■ **Directive**: Arrange every row below as a numbered list, one line per number, and skip the blank lines.

■ **Source data**:
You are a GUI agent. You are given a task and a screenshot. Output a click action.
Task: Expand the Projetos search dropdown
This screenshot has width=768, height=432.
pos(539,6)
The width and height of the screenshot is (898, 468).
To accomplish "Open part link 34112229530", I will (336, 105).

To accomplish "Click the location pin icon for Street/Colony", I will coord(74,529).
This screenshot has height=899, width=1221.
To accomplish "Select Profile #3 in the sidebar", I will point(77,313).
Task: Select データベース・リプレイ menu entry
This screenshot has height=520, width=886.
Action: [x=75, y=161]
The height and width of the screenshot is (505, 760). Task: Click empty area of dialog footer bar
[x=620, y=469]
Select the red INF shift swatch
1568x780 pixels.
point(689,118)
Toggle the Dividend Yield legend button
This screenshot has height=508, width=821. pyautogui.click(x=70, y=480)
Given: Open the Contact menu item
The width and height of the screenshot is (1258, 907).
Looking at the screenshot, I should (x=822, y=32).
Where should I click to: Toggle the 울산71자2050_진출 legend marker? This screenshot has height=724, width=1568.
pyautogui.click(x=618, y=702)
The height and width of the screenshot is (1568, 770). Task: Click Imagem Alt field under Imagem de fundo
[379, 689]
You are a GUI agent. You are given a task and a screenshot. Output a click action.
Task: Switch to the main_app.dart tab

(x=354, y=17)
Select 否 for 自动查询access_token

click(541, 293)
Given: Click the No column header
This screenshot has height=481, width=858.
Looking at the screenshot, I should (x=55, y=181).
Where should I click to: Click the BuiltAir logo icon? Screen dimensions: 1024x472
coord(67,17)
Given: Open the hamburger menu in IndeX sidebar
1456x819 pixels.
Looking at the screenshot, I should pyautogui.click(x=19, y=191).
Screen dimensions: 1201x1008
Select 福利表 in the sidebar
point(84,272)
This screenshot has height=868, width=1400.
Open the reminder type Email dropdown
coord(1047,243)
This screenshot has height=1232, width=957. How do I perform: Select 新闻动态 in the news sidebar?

■ **Written answer**:
1. You are a GUI agent. You are given a task and a screenshot. Output a click action.
2. Task: Expand the Projetos search dropdown
3. This screenshot has width=768, height=432.
4. pos(539,6)
5. The width and height of the screenshot is (898, 468).
6. To accomplish "Open part link 34112229530", I will (336, 105).
7. To accomplish "Click the location pin icon for Street/Colony", I will coord(74,529).
8. This screenshot has height=899, width=1221.
9. To accomplish "Select Profile #3 in the sidebar", I will point(77,313).
10. Task: Select データベース・リプレイ menu entry
11. This screenshot has height=520, width=886.
12. Action: [x=75, y=161]
13. The height and width of the screenshot is (505, 760). Task: Click empty area of dialog footer bar
14. [x=620, y=469]
15. Select the red INF shift swatch
16. 1568x780 pixels.
17. point(689,118)
18. Toggle the Dividend Yield legend button
19. This screenshot has height=508, width=821. pyautogui.click(x=70, y=480)
20. Given: Open the Contact menu item
21. The width and height of the screenshot is (1258, 907).
22. Looking at the screenshot, I should (x=822, y=32).
23. Where should I click to: Toggle the 울산71자2050_진출 legend marker? This screenshot has height=724, width=1568.
24. pyautogui.click(x=618, y=702)
25. The height and width of the screenshot is (1568, 770). Task: Click Imagem Alt field under Imagem de fundo
26. [379, 689]
27. You are a GUI agent. You are given a task and a screenshot. Output a click action.
28. Task: Switch to the main_app.dart tab
29. (x=354, y=17)
30. Select 否 for 自动查询access_token
31. click(541, 293)
32. Given: Click the No column header
33. This screenshot has height=481, width=858.
34. Looking at the screenshot, I should (x=55, y=181).
35. Where should I click to: Click the BuiltAir logo icon? Screen dimensions: 1024x472
36. coord(67,17)
37. Given: Open the hamburger menu in IndeX sidebar
38. 1456x819 pixels.
39. Looking at the screenshot, I should pyautogui.click(x=19, y=191).
40. Screen dimensions: 1201x1008
41. Select 福利表 in the sidebar
42. point(84,272)
43. This screenshot has height=868, width=1400.
44. Open the reminder type Email dropdown
45. coord(1047,243)
46. This screenshot has height=1232, width=957. How do I perform: Select 新闻动态 in the news sidebar?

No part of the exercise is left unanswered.